What is asked: Reproduce the following lines word for word.
_ _ _ _ _
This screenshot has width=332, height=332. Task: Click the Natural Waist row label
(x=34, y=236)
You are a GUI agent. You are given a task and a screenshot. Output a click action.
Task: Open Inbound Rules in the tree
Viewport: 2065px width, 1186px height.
_ _ _ _ _
Result below:
This screenshot has width=332, height=332. Task: Click the Natural Waist row label
(x=34, y=236)
You are a GUI agent. You are given a task and a screenshot. Output a click action.
Task: Open Inbound Rules in the tree
Viewport: 2065px width, 1186px height.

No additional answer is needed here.